Qualche giorno prima – il 29 giugno – lo stesso sito riportava, riprendendola questa volta dal quotidiano francese Le Figaro, una identica notizia per la quale era stata la Francia – attraverso lanci con il paracadute – a rifornire i ribelli di armi come lanciarazzi, fucili d'assalto, mitragliatrici e missili anticarro.
Non potendo usare truppe di terra, quindi, i due paesi hanno ben pensato di adeguarsi ai tempi della guerra moderna e “delocalizzare”, usando un esercito – come ci è stato presentato dai telegiornali – creato direttamente in loco.

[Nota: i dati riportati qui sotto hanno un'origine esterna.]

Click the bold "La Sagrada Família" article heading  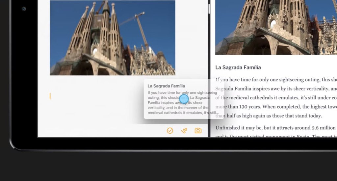(238, 67)
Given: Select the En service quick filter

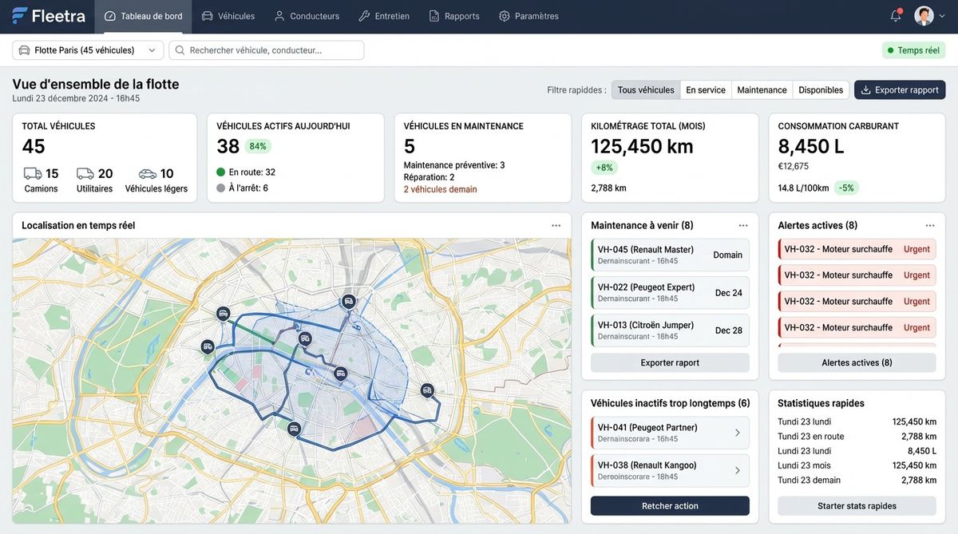Looking at the screenshot, I should pos(706,90).
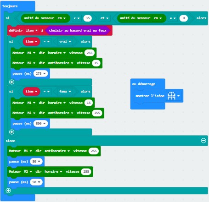Edit speed 15 of Moteur M2 antihoraire
The height and width of the screenshot is (202, 209).
tap(96, 63)
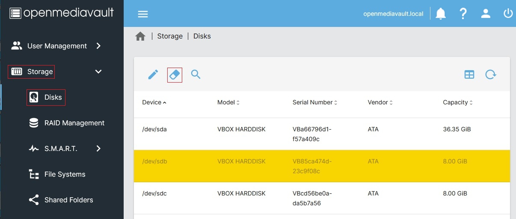
Task: Open File Systems page
Action: click(x=65, y=174)
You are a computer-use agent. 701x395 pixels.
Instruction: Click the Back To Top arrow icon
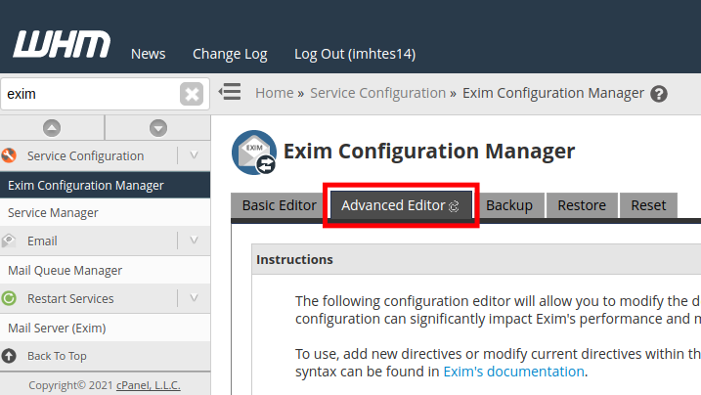tap(10, 356)
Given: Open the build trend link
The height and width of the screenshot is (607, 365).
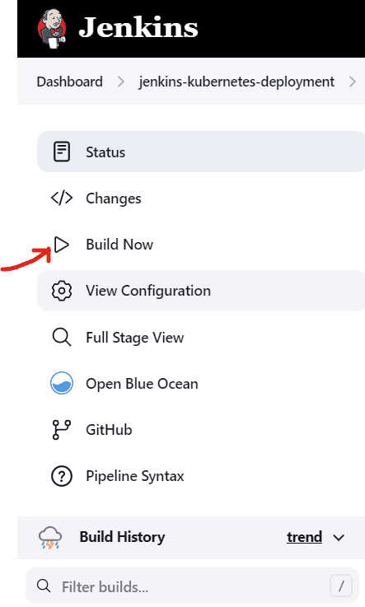Looking at the screenshot, I should pos(304,537).
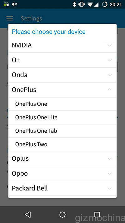125x223 pixels.
Task: Tap the vibrate mode status icon
Action: pos(82,4)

Per quanto riguarda le armi inviate dall'Italia – come dimostrato dal sito Globalist.it[1][2], al quale vi rimando per un maggiore approfondimento della vicenda – c'è però un piccolo problema tecnico, perché quelle armi non sarebbero dovute esistere. Data la partenza, infatti, quelle armi farebbero parte (il condizionale è d'obbligo in quanto sulla vicenda vige il segreto di Stato) di un carico sequestrato nel 1994 sulla Jadran Express, di proprietà della Croatia Line e battente bandiera maltese, che costituiva l'ultima delle dodici spedizioni di armi che – ai tempi della guerra nell'ex-Jugoslavia – partivano dal porto di Rijeka, in Croazia, per arrivare in Bosnia, in barba all'embargo per un totale di 15.000 tonnellate di armi e 200 milioni di dollari di valore, così come accertato dalla Procura di Torino e dagli uomini della Direzione Investigativa Antimafia dopo il sequestro nelle acque del canale di Otranto. Da qui le armi erano state inviate in Sardegna e stivate a Caverna di Guardia del Moro, località utilizzata come deposito di armi e munizioni dalla nostra Marina e – dal 1972 al 2008 – dagli americani.

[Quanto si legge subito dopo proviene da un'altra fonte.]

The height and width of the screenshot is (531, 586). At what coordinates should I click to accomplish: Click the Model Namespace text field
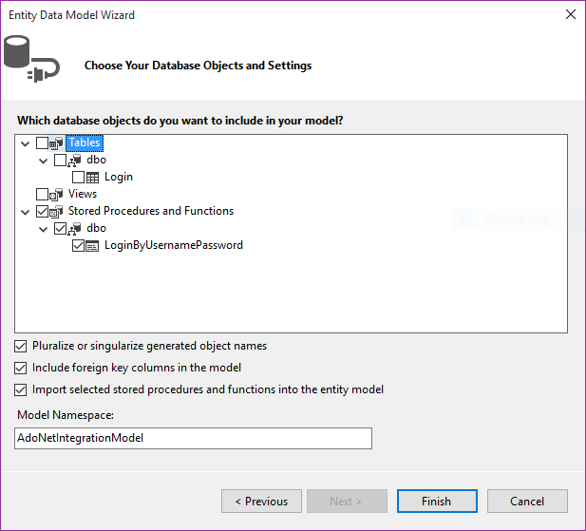click(194, 438)
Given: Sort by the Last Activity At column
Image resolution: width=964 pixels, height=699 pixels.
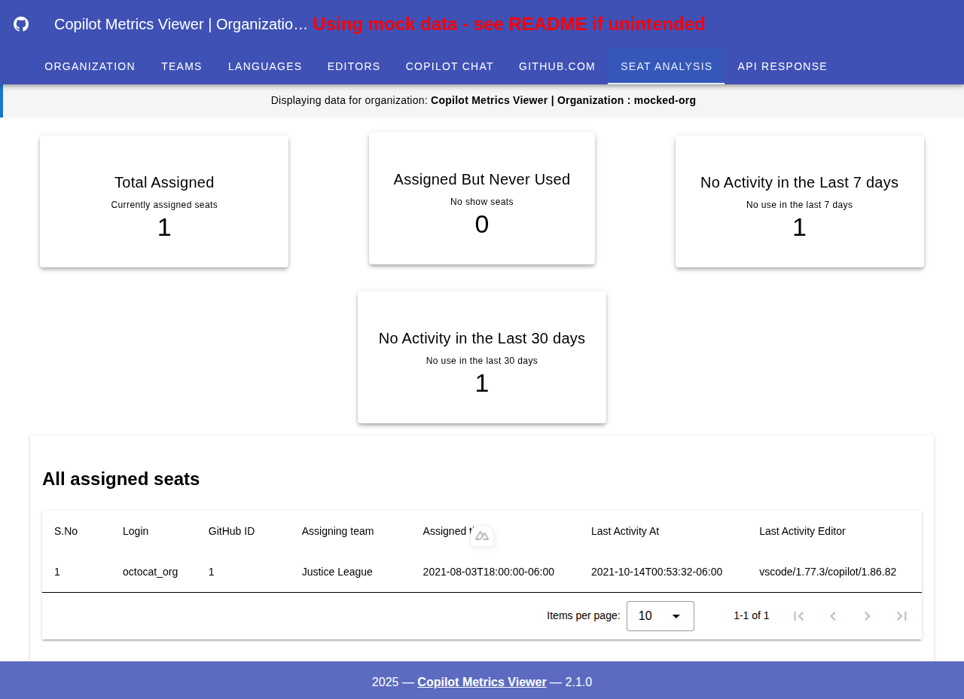Looking at the screenshot, I should tap(625, 531).
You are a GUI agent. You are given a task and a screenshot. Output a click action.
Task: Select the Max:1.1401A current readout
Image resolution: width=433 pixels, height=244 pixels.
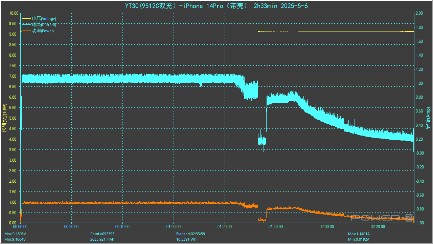click(359, 234)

Questa, continua il sito in un articolo di Ennio Remondino[3] – sarebbe la seconda spedizione illegale di armamenti che dal Belpaese vanno a rifornire la Libia, dopo un primo carico di armi proveniente dal vecchio arsenale in dotazione a Gladio stoccati a Capo Marrargiu, un tempo sede di addestramento dell'organizzazione.
La domanda, a questo punto, credo sia lecita: quanti altri “aiuti umanitari” di questo tipo sono stati inviati?
Trafficanti d'armi. Proprio quello delle armi è, peraltro, uno degli mercati che più stuzzica gli appetiti occidentali, che dopo i settori del petrolio, del gas e delle infrastrutture vedono in questo uno dei tanti modi per ammortizzare la crisi economica che sta investendo la cara vecchia Europa ed i conseguenti tagli alle spese militari. Come scrive Gianandrea Gaiani sul “Sole 24Ore”[4], infatti, il mercato potenziale è di 200 miliardi di dollari in dieci anni, e se verranno mantenute le promesse del presidente del Consiglio nazionale di transizione (Cnt) Mustafa Abdel Jalil, saranno «alleati e amici» - cioè più o meno gli stessi che fino a quale mese fa sedevano al tavolo di al-Gaddafi – a spartirsi la torta. «In pole position i francesi con Eads, Dassault, DCN, Thales ed i britannici di Bae System». Ci sarebbe anche l'italiana Finmeccanica, ma bisognerà capire cosa ne sarà dell'azienda una volta passato lo “scandalo”.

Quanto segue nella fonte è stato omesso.